Provided data |
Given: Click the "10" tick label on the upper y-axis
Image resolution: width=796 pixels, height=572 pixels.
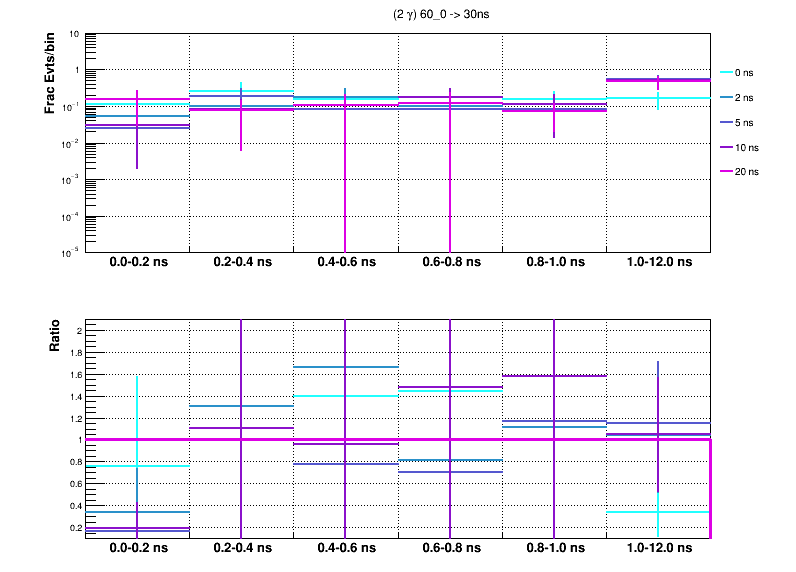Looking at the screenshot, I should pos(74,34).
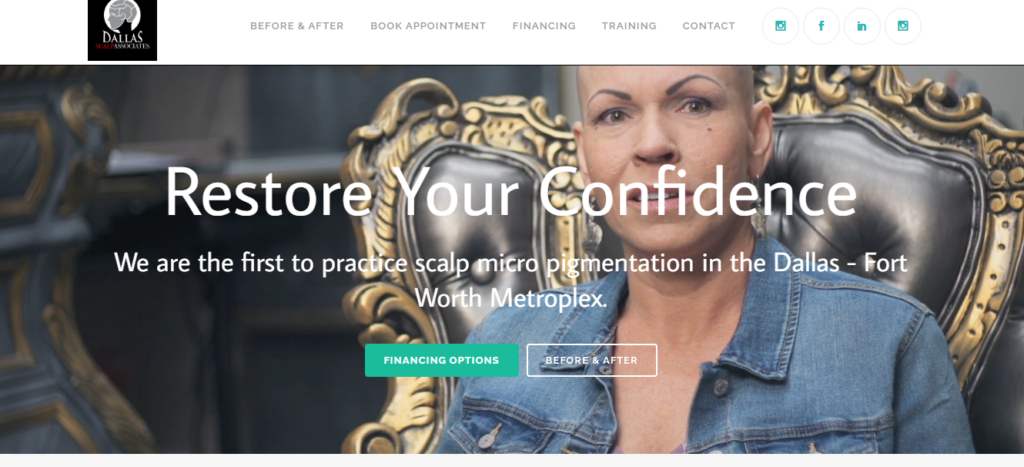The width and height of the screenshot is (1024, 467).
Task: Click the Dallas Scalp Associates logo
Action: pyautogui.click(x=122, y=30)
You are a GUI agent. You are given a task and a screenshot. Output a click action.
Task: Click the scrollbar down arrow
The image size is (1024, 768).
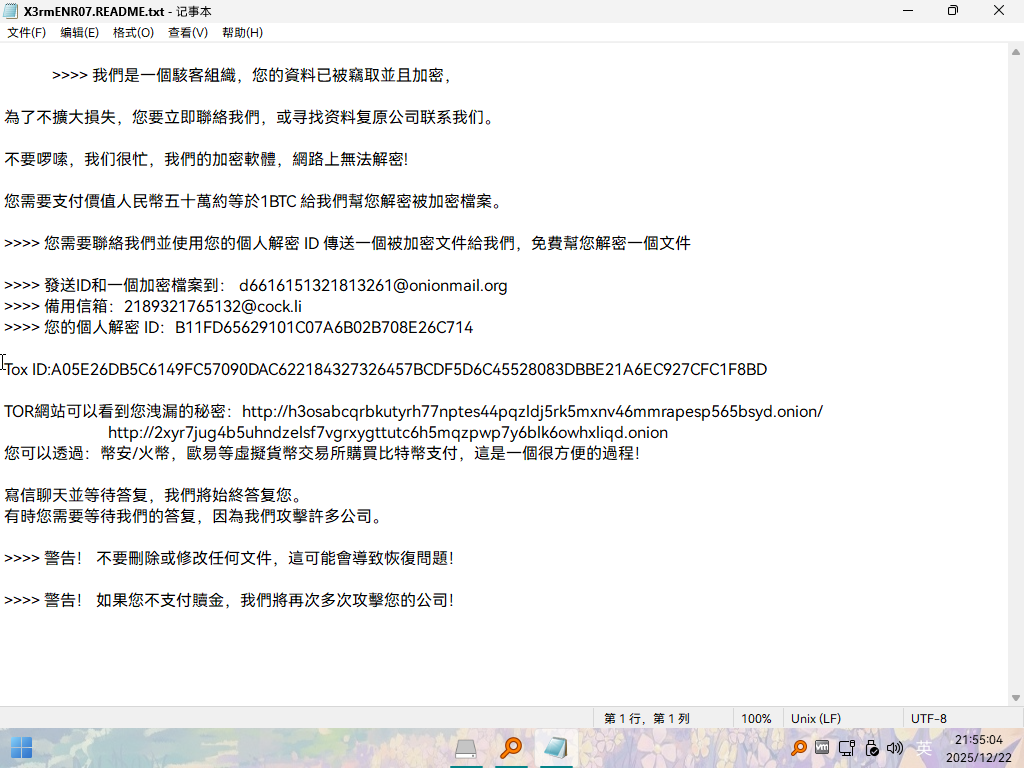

==

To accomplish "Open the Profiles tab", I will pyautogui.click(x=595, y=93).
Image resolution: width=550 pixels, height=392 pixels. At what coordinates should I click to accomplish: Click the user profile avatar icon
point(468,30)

---

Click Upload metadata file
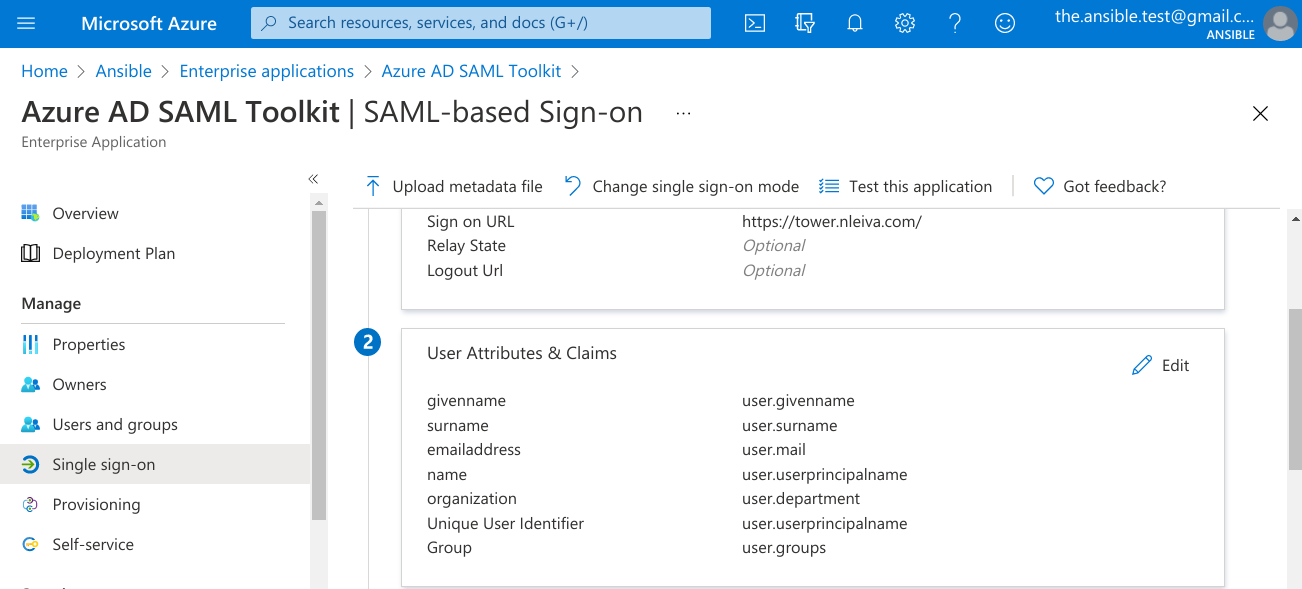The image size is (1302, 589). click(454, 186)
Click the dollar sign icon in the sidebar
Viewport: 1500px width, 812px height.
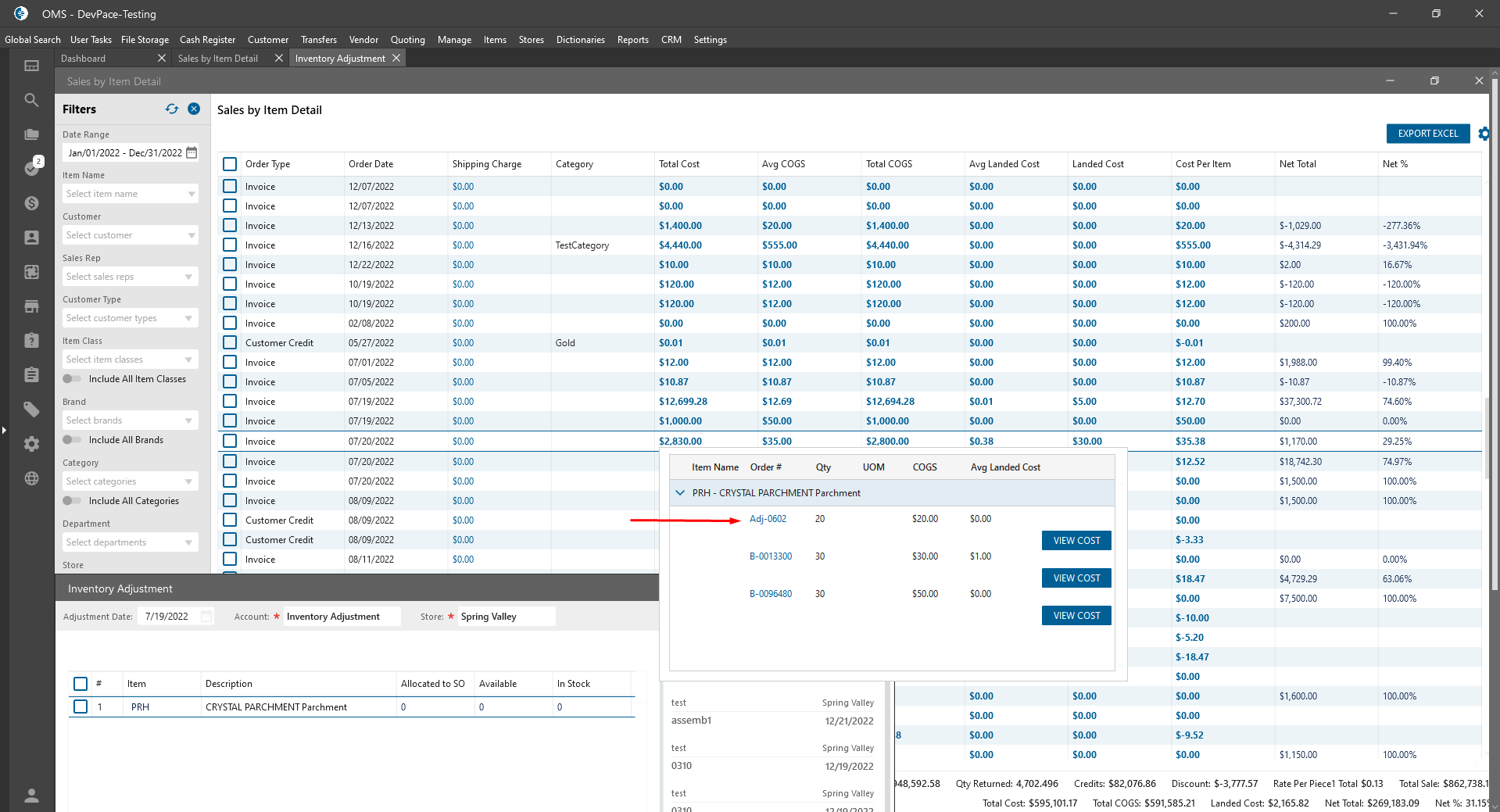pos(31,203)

What you have to do |
Repeat everything from the line containing "Image resolution: width=550" down to the line containing "point(468,30)", swapping "avatar" for "badge" and leaving the rest untouched.

Finished exercise |
Image resolution: width=550 pixels, height=392 pixels. At what coordinates should I click to accomplish: Click the user profile badge icon
point(468,30)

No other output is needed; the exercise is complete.